DL methods have shown promise in remote sensing mapping and data processing tasks including scene labeling, pixel-level classification, object-detection, data fusion, and image registration [24
]. For example, Microsoft has recently used DL to map 125 million building footprints across the entire US [40
]. Kussul et al. [26
] explored DL for differentiating crops using a time series of Landsat-8 multispectral and Sentinel-1 synthetic-aperture radar (SAR) data and documented improved overall and class-specific classification performance in comparison to shallow learners, such as random forests (RF). Li et al. [41
] used DL and QuickBird satellite imagery to map individual oil palm trees with precision and recall rates greater than 94%.

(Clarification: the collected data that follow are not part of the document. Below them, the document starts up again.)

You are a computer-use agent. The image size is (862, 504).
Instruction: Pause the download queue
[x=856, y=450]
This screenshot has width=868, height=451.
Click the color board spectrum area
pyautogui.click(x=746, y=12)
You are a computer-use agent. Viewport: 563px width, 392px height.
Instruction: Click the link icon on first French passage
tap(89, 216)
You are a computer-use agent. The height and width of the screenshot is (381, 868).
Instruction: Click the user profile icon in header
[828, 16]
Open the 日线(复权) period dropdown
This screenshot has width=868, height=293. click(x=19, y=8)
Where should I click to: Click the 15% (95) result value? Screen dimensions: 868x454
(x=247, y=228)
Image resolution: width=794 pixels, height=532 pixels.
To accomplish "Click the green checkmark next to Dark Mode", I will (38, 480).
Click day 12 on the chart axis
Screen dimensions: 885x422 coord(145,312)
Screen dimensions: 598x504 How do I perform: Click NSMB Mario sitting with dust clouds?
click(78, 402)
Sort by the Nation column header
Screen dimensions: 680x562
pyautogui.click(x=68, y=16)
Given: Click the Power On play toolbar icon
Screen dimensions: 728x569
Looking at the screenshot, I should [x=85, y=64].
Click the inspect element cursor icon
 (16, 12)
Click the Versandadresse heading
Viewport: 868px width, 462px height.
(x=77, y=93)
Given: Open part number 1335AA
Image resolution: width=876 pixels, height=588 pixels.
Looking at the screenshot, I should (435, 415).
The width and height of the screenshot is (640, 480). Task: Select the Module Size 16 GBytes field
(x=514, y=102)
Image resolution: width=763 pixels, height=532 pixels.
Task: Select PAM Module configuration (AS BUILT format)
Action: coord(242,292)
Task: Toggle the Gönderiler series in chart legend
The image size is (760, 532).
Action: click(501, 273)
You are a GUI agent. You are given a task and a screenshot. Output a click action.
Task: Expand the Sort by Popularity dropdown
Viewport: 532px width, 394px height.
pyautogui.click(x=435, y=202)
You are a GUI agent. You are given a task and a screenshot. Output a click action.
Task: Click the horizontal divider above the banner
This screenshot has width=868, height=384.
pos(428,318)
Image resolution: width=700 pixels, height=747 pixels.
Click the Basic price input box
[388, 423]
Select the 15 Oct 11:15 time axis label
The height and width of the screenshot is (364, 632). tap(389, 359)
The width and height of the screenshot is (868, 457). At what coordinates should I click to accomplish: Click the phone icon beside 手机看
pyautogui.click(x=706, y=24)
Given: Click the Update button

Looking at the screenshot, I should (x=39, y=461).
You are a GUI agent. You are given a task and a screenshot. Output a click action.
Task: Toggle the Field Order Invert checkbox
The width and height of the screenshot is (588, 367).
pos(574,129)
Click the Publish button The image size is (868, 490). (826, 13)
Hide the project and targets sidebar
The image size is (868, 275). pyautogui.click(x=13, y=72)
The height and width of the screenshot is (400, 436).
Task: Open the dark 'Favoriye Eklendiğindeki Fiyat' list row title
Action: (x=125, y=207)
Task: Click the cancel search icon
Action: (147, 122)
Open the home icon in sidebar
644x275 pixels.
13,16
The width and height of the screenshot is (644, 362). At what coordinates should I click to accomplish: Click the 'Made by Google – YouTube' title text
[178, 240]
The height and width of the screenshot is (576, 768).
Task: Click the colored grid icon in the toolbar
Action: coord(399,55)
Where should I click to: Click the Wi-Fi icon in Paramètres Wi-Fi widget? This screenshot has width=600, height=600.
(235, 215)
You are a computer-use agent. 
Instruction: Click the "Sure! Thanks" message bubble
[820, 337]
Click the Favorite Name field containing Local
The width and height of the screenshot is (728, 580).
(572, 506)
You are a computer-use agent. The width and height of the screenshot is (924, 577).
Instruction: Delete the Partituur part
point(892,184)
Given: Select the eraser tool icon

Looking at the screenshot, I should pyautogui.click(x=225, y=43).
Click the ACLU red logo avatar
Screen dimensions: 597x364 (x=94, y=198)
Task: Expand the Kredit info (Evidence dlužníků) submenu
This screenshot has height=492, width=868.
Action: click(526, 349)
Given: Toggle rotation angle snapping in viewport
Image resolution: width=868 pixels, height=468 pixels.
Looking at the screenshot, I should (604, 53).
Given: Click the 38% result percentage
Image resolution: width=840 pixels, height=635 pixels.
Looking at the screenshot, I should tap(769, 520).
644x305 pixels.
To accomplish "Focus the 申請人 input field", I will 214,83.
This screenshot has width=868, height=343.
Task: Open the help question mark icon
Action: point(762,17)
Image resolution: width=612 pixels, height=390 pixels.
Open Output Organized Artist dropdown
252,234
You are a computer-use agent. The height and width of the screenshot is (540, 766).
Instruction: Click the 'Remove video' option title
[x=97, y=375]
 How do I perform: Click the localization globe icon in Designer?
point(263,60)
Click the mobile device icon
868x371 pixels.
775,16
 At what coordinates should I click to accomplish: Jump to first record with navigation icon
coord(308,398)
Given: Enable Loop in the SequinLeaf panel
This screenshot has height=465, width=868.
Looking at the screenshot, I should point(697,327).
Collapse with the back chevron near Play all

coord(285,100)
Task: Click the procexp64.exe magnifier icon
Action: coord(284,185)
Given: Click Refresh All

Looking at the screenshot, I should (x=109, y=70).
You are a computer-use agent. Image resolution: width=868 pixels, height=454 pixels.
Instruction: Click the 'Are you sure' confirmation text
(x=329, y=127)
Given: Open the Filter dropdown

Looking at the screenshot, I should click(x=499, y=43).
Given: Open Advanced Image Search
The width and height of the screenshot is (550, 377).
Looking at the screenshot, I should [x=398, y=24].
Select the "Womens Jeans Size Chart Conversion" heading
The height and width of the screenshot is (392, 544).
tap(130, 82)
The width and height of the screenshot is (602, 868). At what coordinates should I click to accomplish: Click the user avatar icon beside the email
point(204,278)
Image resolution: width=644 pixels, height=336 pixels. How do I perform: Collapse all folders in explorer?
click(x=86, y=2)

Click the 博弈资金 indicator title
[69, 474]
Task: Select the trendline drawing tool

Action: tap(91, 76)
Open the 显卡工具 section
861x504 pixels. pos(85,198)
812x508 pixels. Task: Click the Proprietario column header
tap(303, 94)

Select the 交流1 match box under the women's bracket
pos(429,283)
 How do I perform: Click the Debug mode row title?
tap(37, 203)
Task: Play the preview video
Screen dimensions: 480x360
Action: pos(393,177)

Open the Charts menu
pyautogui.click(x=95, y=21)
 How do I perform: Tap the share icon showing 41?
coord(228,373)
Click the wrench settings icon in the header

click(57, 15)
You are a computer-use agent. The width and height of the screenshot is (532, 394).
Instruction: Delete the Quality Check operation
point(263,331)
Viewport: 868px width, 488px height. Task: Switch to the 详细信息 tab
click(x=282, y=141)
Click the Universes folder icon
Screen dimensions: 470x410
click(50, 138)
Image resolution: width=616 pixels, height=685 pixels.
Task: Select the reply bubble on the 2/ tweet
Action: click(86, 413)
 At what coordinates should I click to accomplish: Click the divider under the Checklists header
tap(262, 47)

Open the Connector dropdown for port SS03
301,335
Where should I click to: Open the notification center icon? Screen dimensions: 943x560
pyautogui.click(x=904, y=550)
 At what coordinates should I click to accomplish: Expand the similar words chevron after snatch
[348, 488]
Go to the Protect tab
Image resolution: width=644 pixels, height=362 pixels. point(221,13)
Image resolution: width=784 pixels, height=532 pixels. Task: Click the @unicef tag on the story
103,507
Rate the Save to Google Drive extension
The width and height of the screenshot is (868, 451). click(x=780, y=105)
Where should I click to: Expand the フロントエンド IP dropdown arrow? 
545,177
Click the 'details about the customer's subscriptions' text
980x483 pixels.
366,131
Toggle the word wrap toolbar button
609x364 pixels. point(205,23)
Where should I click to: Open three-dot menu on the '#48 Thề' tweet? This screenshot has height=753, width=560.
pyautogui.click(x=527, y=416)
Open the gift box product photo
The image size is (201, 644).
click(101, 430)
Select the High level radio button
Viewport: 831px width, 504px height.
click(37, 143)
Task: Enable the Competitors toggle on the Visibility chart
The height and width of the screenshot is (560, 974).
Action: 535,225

It should be noted that there are some complexities in implementing these methods and applying them to remotely sensed data, such as the need for a large number of training samples, the difficulty of model optimization and parameterization, and large computational demands [24
]. Also, the processes of training models and predicting to new data can differ from those used in traditional image classification and machine learning; for example, convolution requires training on and predicting to small rectangular image extents, or image chips, as opposed to individual pixels or image objects. Thus, researchers and analysts must augment workflows and learn new techniques for implementing DL algorithms [24
A review of the literature suggests that the application of DL to LiDAR and digital terrain data is still limited. There has been some research relating to using DL for extracting ground returns from LiDAR point clouds for digital terrain model (DTM) generation (for example, [33
]). Specifically, Hu and Yuan [44
] suggest that DL-based algorithms can outperform the current methods that are most commonly used for ground return classification. Others have investigated the classification of features in 3D space represented as point clouds [45
There is a need to investigate mapping anthropogenic and natural terrain features from digital terrain data using DL, as the research on this topic is currently lacking; however, there have been some notable studies. Tier et al. [6
] investigated the identification of prehistoric structures from LiDAR-derived raster data. From the LiDAR data, a DTM was interpolated followed by a measure of local relief, which was then provided as input to the ResNet18 CNN algorithm as an RGB image. They reported mixed results, with some areas predicted well and other areas suffering from many false positives. Behrens et al. [48
] explored digital soil mapping using DTM raster data and DL and obtained a more accurate output than that produced by RF.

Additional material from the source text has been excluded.